Posted by: Ross Smith | February 23, 2007 at 09:36 PM
In "Punch," years and years ago: one caveman to another, as they regard a UFO hovering above them: "One thing is certain -- their technology is thousands of years ahead of ours." Sure enough, the UFO, with its little green aliens, is replete with cylinders, connecting rods, steam domes, with smoke rolling from its brass-bound stack.
Posted by: johne | February 24, 2007 at 02:40 PM
Does anything top Thurber's Touche
Posted by: Eli Rabett | February 24, 2007 at 04:32 PM
Two impeccably dressed vice-presidents inside a New York bank, outside a bum. One vice-president is tying to shoo the bum away through the window. The other vice-president says "No, no, he's one of our best customers."
Posted by: lee | February 24, 2007 at 06:03 PM
My favorite remains a William (?) Hamilton cartoon from the 1970s, with a boozy, bemused stockbrokerish dad saying to his earnest hippy daughter, "Sexism? But I just got over racism!"
Posted by: Charlie Murtaugh | February 24, 2007 at 10:51 PM
Gahan Wilson also did one recently -- maybe for the New Yorker; I found it in one of his anthologies -- depicting Heaven as a seedy-looking place in which the second "E" has fallen off the entrance sign and all the blessed souls are wandering around wearing dirty patched robes, stick-on name tags, and haloes made out of coat hangers. One says, "Somehow I always thought the place would be classier than this."
Of course, you could launch a whole thread just on the subject of Favorite Gahan Wilson Cartoons.
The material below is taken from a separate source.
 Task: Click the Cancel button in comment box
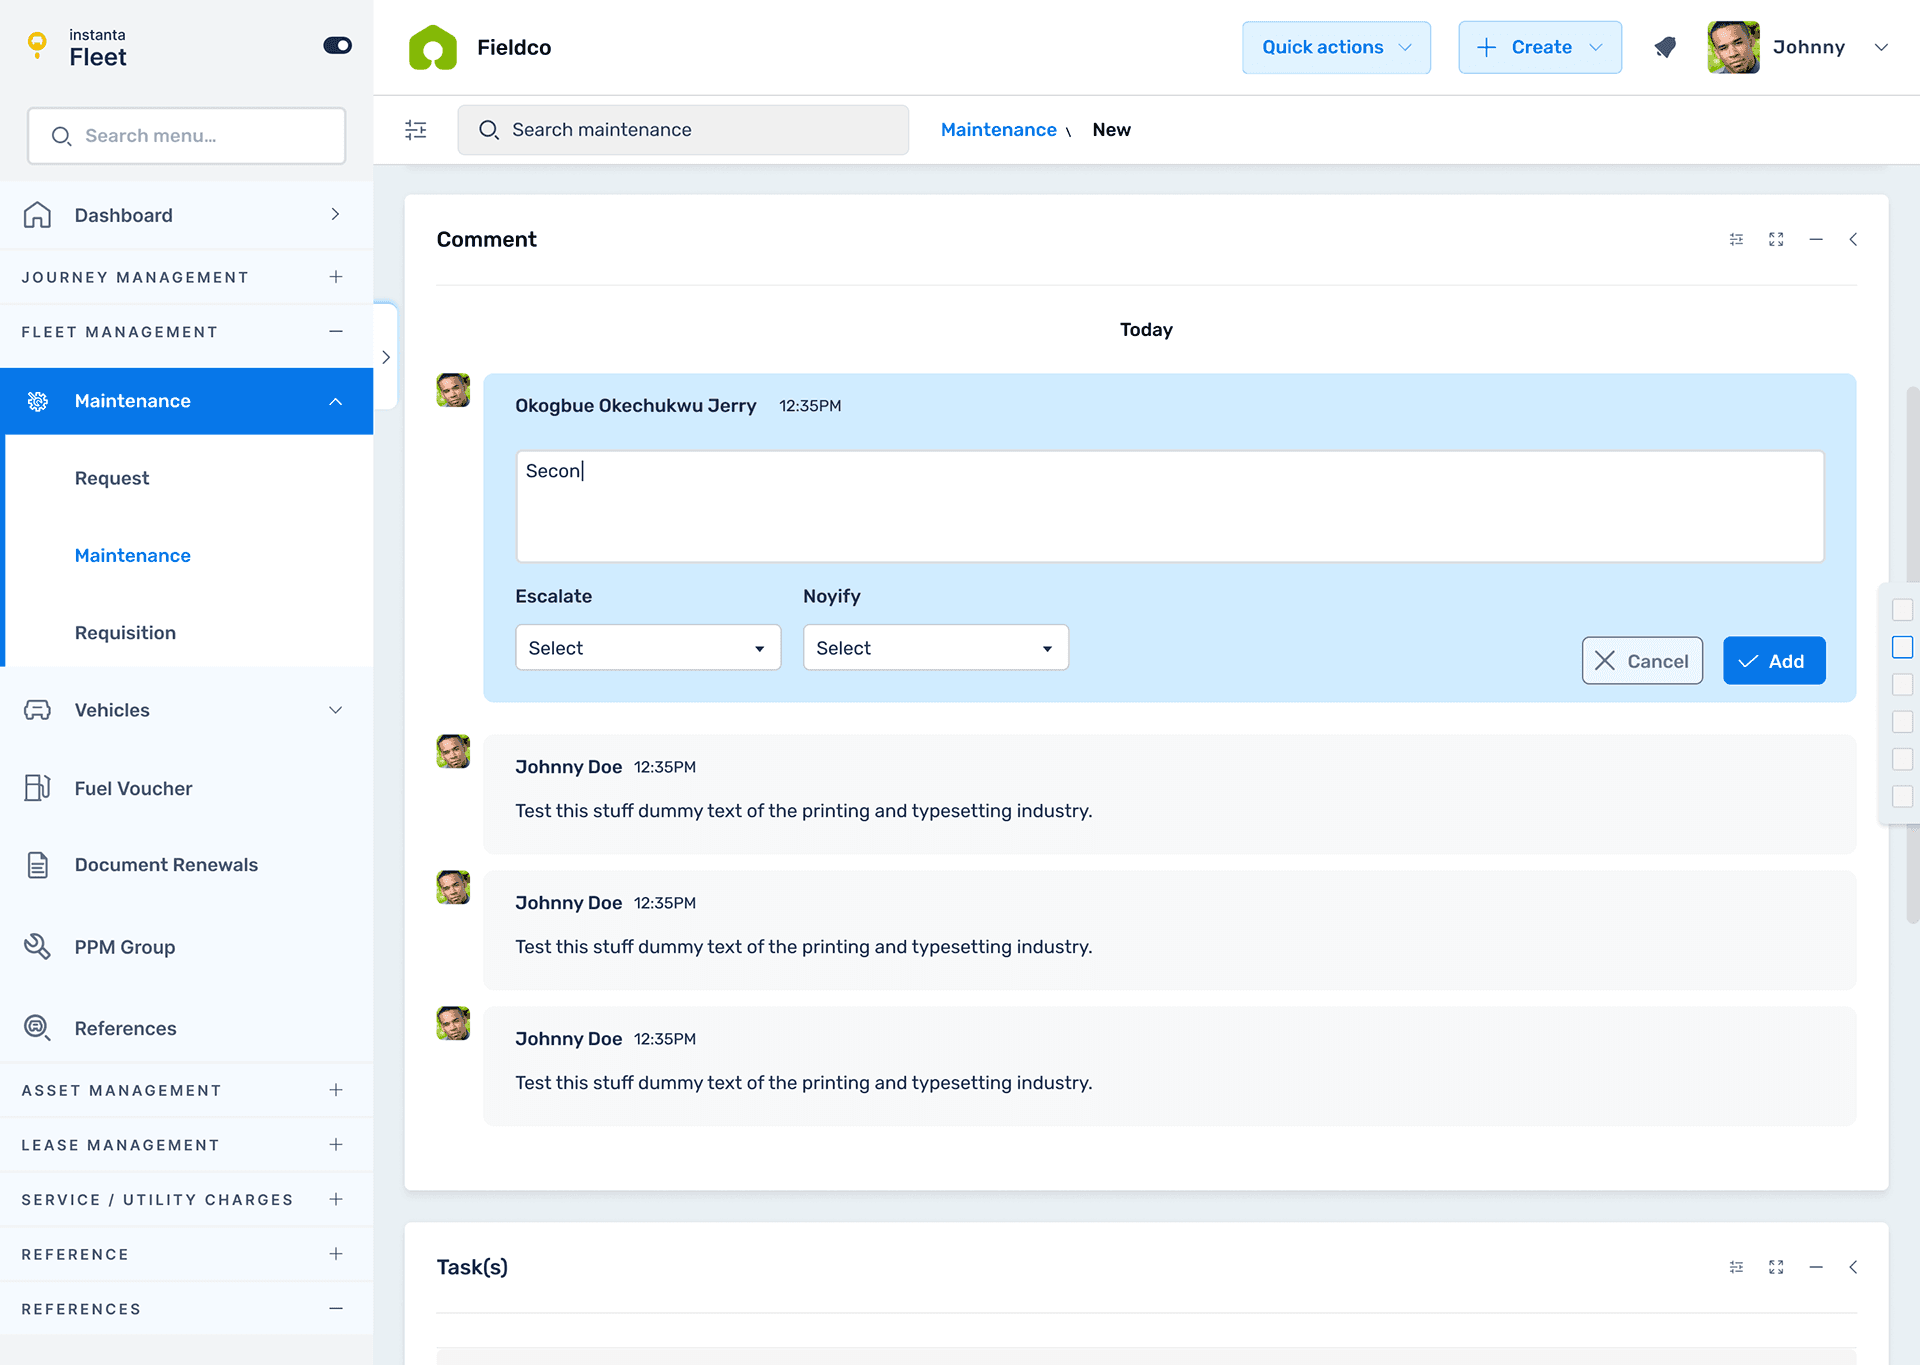pos(1641,661)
Posted by: Bruce Moomaw | February 25, 2007 at 04:30 AM
The famous "Spinach" cartoon was by Carl Rose -- who also came up with the idea for "Touche!", which Thurber was assigned to execute because, as Thurber explained, "My characters, unlike Rose's, obviously have no blood in them."
However, my favorite Rose cartoon is one in which a nervous mugger is snapping at his victim, "This is a water pistol -- I mean this is a stickup."
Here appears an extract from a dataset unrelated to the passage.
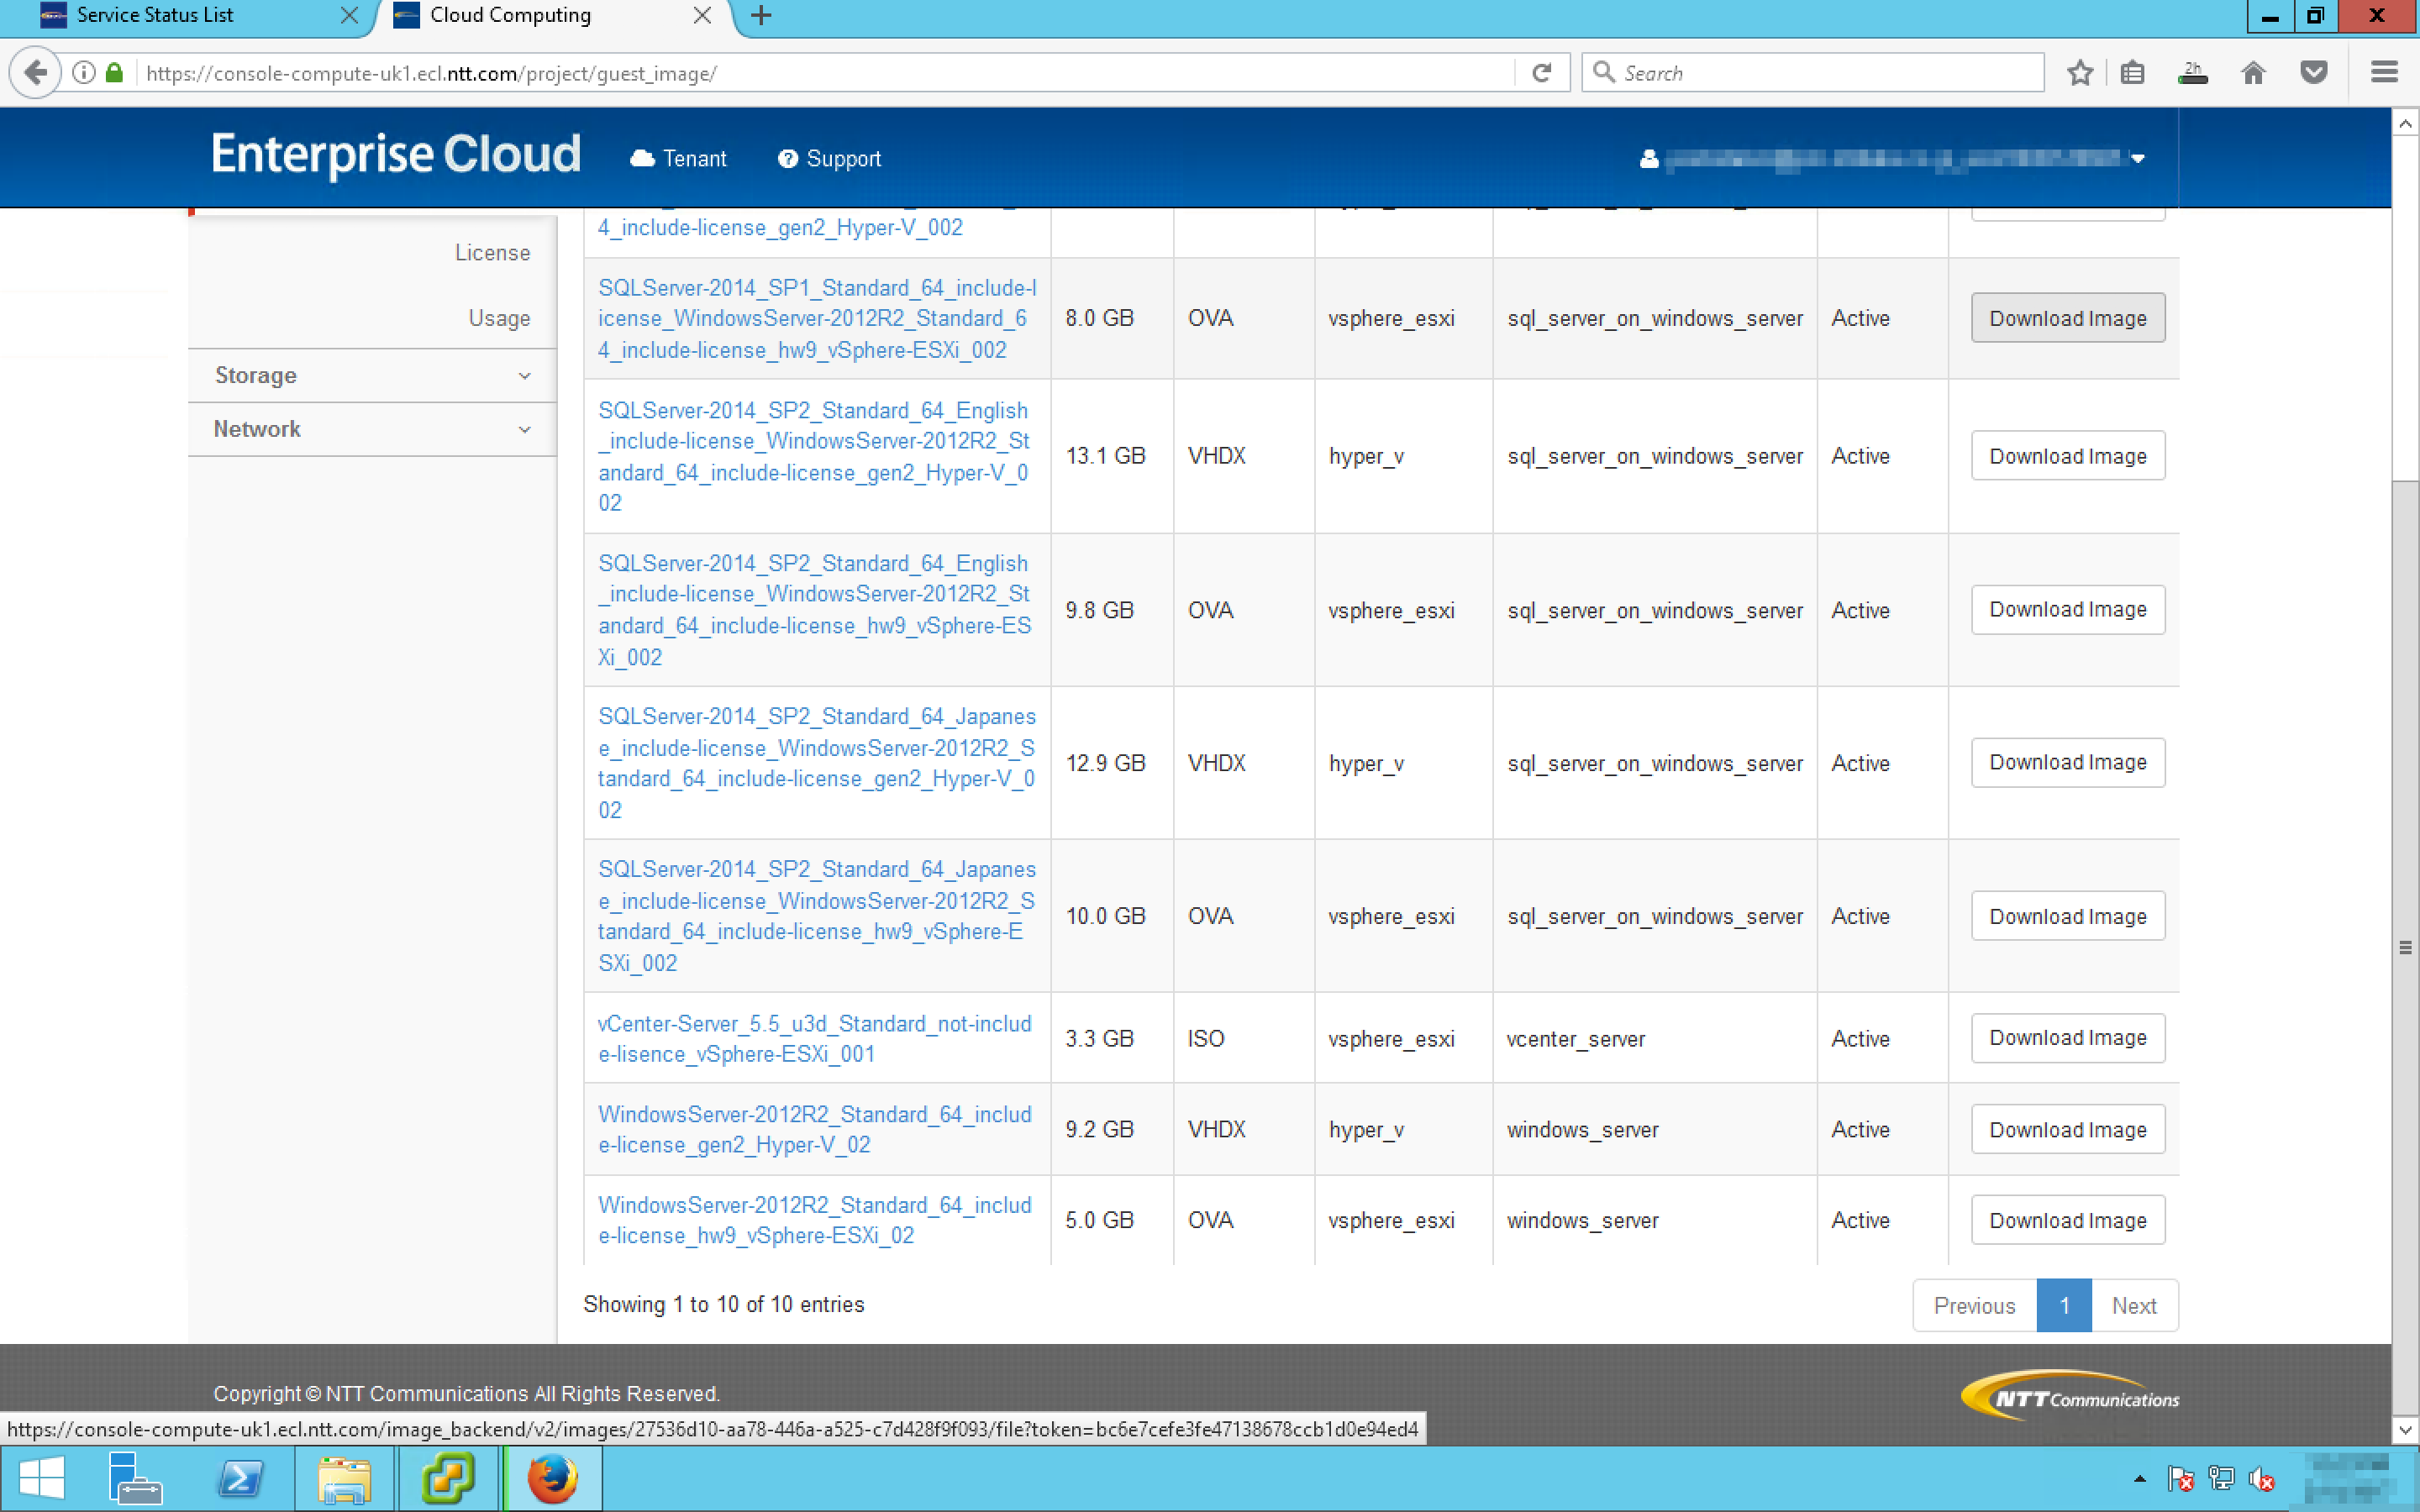
Task: Click the browser back arrow button
Action: click(35, 73)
Posted by: Bruce Moomaw | February 25, 2007 at 04:34 AM
Not a New Yorker cartoon, but the gay magazine Christopher Street back in the 1970s ran cartoons that were very New Yorker-ish in style (Christoper Street was, I think, running Roz Chast cartoons well before the New Yorker discovered her). My all time favorite carton was of a little boat at dockside with its owners, a couple guys, busily getting it ready to set sail. On the stern of their boat was written the name, "The Boat That Dare Not Speak Its Name".
I have a couple New Yorker cartoons on my wall at work: The one with the beggar in a tattered suit standing on a street corner, a destitute look on his face, holding a sign that reads, "An Unexpected Error Of Type 3 Has Occurred".
The other is of two mathematicians in front of a blackboard packed with this really hairy looking equation. The one has taken a piece of chalk and drawn a big X over the whole thing, while the other looks on and says, "That's it? That's peer review?"